• **Exercise**
Can you copy the records from the line containing "Where should I click to: Open Miguna" down to the line containing "point(406,269)", renaming "Trigonometry" to "Algebra" and changing nothing else?

• **Entries provided**
******************************

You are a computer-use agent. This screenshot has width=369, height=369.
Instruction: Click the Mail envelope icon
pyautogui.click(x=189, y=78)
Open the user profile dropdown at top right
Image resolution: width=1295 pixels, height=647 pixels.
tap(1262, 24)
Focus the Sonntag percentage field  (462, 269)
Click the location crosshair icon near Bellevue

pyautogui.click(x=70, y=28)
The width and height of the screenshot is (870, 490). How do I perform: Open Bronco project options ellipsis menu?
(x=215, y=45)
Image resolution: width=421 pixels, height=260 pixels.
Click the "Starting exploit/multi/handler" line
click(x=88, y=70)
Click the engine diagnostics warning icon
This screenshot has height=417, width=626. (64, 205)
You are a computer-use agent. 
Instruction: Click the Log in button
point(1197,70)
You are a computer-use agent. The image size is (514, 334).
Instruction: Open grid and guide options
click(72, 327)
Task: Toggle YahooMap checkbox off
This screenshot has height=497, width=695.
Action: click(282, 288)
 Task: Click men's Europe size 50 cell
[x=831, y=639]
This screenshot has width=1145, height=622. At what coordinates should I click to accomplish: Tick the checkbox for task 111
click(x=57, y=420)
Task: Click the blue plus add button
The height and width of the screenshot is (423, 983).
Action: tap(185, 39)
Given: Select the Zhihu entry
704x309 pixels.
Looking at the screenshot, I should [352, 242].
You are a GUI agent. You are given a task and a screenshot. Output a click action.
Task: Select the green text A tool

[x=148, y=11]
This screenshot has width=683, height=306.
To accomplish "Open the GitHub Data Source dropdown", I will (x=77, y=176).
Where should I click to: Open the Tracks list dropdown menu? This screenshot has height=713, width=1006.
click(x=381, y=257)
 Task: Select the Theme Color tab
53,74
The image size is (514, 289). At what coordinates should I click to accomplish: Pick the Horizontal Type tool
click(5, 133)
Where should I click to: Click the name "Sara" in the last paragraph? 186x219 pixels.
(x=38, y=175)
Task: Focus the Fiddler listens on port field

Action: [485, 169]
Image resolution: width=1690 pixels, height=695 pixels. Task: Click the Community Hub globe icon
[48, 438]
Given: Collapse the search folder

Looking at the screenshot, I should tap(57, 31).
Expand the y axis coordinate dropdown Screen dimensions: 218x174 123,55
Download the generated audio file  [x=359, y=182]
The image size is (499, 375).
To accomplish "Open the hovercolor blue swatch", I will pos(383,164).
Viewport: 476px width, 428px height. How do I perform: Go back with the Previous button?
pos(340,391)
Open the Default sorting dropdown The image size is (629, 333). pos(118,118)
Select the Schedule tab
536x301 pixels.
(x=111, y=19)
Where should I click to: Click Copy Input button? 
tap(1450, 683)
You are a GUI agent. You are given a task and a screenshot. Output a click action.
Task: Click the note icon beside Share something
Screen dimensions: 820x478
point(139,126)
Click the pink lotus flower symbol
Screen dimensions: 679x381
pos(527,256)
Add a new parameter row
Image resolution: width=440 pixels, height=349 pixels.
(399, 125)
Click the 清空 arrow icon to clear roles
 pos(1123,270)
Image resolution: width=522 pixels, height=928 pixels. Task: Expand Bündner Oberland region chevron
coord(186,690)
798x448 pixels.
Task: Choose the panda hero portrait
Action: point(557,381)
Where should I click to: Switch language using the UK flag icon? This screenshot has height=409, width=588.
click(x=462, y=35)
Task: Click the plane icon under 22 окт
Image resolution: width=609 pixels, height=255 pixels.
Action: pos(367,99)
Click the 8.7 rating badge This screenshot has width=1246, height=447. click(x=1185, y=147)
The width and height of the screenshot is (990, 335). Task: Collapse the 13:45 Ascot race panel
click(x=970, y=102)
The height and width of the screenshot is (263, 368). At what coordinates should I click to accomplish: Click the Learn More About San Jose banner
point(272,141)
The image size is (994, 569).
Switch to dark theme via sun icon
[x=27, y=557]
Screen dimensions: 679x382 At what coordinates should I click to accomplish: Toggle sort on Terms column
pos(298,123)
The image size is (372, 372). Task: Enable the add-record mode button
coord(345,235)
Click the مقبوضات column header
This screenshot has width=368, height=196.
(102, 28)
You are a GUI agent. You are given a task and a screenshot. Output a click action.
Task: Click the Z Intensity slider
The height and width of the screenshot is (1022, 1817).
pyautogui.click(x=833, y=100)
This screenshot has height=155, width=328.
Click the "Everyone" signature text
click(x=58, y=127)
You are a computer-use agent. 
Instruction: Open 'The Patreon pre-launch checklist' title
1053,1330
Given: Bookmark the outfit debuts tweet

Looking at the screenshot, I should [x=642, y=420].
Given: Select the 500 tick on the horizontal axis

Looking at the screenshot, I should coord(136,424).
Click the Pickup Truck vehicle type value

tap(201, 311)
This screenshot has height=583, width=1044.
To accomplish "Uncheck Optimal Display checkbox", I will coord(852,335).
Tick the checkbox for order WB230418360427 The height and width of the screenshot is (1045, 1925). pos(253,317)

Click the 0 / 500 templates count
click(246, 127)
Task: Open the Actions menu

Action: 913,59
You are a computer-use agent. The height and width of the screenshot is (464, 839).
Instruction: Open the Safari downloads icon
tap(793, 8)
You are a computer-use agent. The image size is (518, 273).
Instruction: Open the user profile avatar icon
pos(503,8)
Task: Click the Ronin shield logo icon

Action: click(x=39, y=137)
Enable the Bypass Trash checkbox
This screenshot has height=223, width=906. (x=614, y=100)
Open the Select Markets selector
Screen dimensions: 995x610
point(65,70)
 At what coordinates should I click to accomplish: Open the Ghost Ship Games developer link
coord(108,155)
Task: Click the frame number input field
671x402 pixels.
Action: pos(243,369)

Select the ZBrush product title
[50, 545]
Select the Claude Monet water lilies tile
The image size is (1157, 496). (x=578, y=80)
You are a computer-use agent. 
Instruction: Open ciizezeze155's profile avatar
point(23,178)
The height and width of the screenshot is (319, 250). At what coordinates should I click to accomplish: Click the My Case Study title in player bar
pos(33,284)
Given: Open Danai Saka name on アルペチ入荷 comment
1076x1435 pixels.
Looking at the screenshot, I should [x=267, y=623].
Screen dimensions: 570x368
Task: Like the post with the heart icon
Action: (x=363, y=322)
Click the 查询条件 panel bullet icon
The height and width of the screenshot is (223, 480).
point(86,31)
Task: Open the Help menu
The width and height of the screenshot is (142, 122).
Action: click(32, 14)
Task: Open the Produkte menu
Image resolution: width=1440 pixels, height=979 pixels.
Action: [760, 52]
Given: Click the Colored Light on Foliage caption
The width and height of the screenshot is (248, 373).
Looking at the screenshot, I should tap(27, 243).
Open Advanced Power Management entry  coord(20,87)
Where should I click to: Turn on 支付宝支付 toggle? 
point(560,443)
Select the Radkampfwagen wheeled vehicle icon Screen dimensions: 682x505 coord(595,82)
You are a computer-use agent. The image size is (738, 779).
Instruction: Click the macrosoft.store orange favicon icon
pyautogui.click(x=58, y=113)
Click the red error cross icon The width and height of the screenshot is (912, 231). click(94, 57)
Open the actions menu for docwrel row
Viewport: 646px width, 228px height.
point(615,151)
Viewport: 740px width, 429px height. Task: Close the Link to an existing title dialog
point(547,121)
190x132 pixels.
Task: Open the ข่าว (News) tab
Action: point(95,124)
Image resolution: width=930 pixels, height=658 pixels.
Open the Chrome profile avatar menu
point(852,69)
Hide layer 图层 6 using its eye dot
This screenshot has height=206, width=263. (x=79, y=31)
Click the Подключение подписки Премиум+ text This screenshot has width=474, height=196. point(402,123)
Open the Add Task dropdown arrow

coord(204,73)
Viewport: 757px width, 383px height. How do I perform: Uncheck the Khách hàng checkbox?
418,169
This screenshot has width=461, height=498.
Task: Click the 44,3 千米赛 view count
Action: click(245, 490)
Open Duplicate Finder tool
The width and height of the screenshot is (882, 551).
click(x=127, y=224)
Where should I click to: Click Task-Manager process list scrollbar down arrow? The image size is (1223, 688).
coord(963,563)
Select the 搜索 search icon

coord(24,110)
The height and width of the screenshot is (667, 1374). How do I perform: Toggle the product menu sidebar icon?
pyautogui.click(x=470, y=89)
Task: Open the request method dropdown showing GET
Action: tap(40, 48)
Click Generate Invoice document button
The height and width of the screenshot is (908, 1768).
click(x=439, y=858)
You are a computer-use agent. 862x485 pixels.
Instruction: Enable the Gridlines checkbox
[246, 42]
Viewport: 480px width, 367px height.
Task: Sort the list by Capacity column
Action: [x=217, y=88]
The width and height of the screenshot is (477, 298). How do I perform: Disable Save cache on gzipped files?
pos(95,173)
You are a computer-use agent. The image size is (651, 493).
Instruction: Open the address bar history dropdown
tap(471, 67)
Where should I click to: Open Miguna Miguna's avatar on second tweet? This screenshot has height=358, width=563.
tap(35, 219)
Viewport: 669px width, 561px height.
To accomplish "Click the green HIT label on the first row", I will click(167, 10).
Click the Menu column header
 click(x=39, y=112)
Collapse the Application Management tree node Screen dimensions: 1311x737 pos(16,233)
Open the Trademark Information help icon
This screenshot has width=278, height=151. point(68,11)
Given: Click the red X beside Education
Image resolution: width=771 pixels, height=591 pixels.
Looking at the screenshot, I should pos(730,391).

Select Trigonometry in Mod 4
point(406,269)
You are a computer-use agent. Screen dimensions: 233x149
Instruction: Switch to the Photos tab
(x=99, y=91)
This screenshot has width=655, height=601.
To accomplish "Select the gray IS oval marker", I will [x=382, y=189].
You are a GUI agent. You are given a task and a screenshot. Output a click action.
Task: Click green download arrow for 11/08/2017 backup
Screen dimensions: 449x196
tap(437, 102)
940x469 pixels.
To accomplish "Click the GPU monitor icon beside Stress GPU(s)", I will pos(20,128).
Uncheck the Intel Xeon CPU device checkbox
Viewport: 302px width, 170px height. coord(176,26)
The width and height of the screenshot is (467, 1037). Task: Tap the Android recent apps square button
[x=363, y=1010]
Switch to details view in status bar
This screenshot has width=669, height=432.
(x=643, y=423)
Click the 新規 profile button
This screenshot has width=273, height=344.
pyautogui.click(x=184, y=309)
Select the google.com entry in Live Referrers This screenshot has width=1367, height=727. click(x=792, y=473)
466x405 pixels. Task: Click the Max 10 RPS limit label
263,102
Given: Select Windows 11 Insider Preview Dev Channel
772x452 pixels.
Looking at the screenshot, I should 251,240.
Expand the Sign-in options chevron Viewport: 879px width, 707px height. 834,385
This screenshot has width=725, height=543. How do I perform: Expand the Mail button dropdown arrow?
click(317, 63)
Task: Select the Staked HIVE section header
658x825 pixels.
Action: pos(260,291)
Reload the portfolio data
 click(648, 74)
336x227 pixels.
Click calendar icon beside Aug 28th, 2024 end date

******************************

• **Result of this exercise**
Where should I click to: Open Miguna Miguna's avatar on second tweet? This screenshot has height=358, width=563.
tap(35, 219)
Viewport: 669px width, 561px height.
To accomplish "Click the green HIT label on the first row", I will click(167, 10).
Click the Menu column header
 click(x=39, y=112)
Collapse the Application Management tree node Screen dimensions: 1311x737 pos(16,233)
Open the Trademark Information help icon
This screenshot has width=278, height=151. point(68,11)
Given: Click the red X beside Education
Image resolution: width=771 pixels, height=591 pixels.
Looking at the screenshot, I should pos(730,391).

Select Algebra in Mod 4
point(406,269)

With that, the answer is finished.